Task objective: Starting at the line that contains "This screenshot has", write out each line exactly through the last one in the material below, and nothing more; omit all pictures.
▽
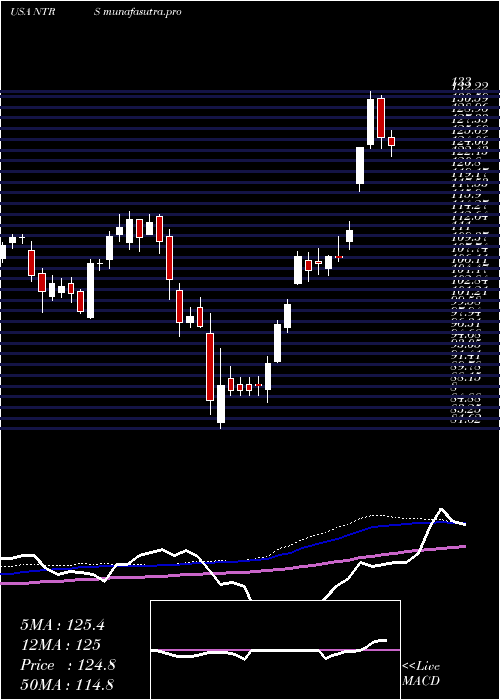
Task: Click the pink 50MA line at right end
Action: coord(464,546)
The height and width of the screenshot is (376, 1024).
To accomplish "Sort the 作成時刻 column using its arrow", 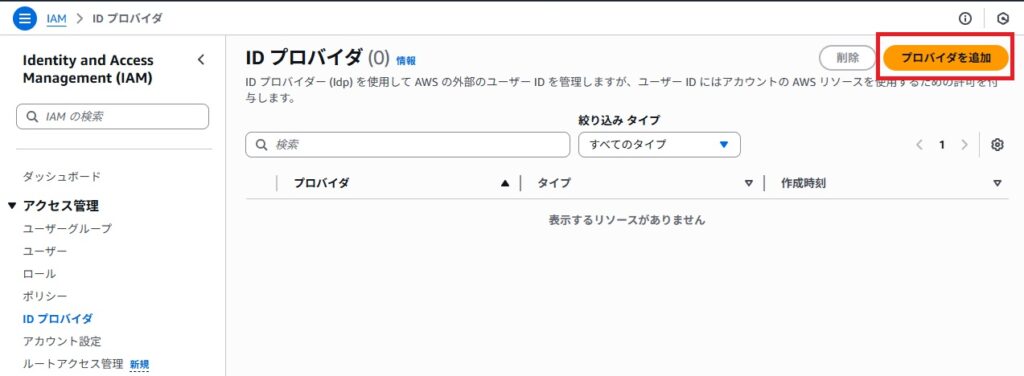I will [x=997, y=183].
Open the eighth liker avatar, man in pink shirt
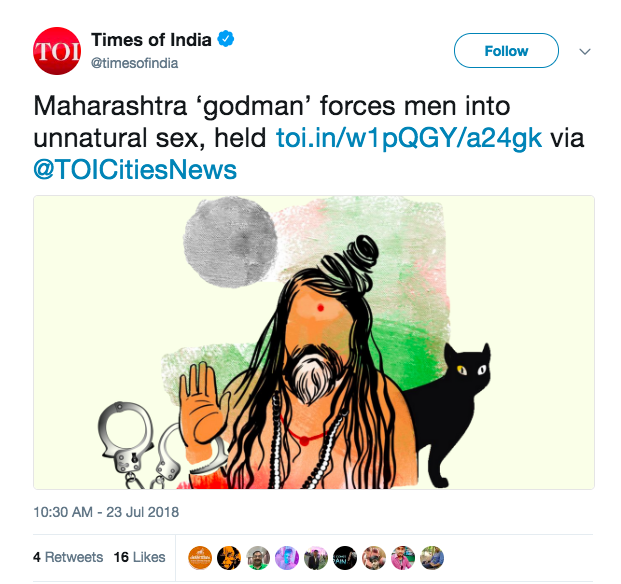 coord(403,557)
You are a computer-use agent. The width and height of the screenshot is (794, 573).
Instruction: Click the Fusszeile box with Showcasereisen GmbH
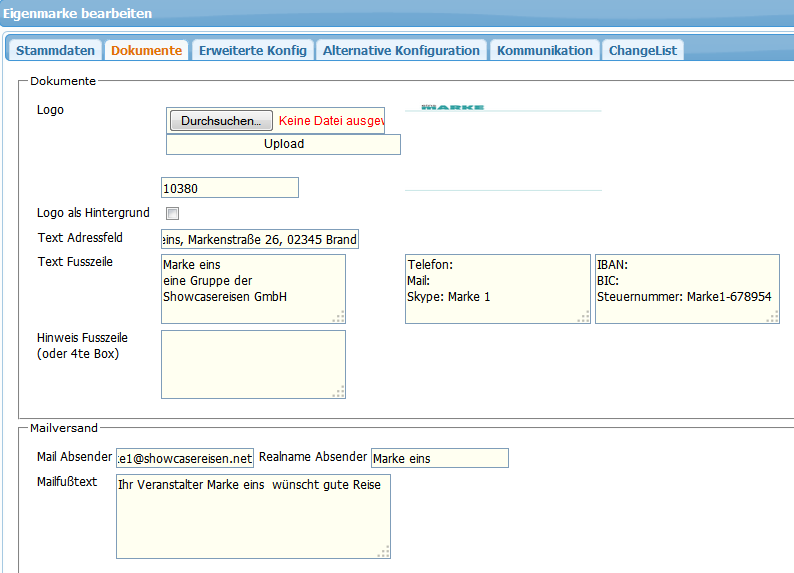click(x=252, y=289)
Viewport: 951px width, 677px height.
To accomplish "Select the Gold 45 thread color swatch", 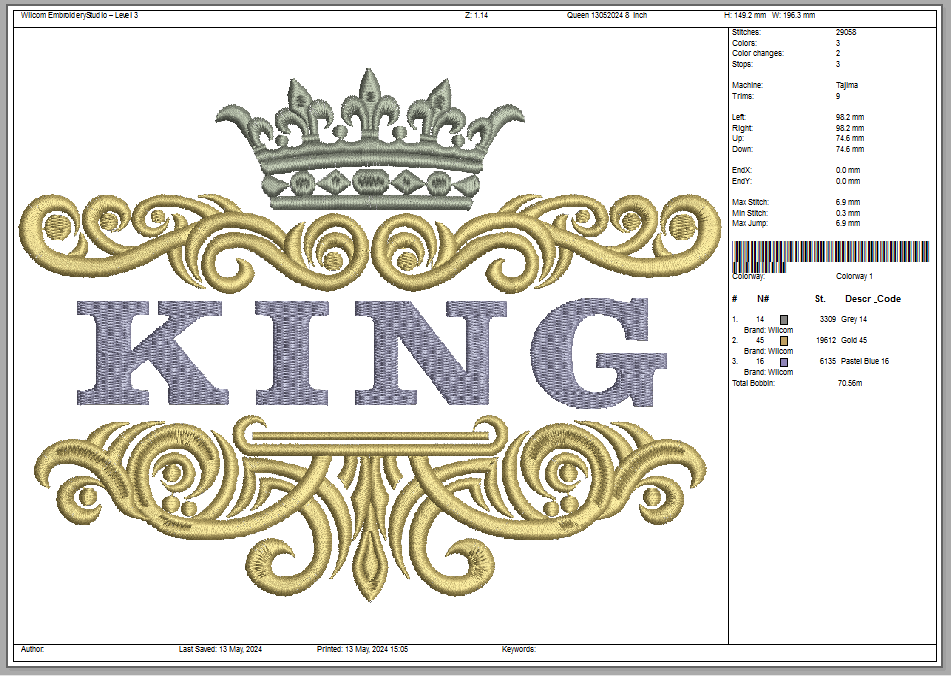I will 784,341.
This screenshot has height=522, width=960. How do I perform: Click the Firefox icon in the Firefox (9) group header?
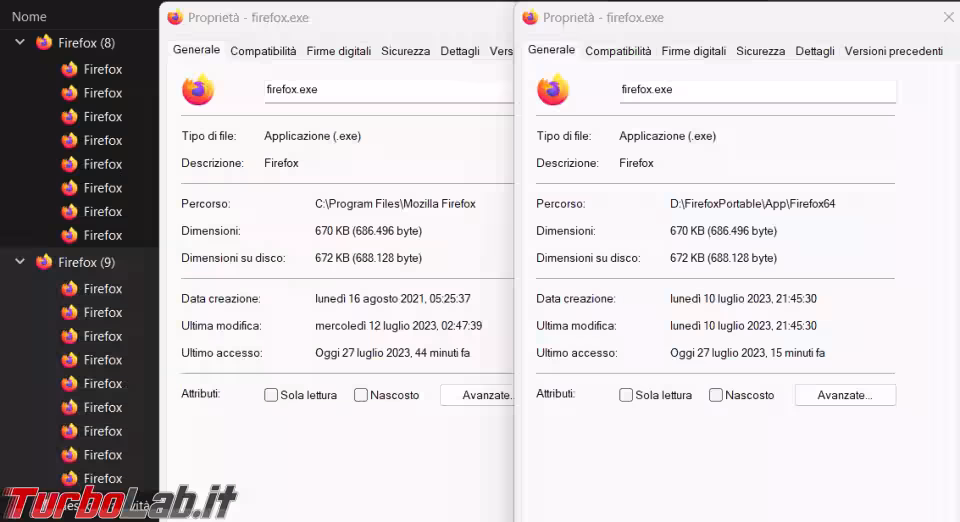point(44,262)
△
Reply:
This screenshot has height=522, width=960. How do I perform: Click the Firefox icon in the Firefox (9) group header?
point(44,262)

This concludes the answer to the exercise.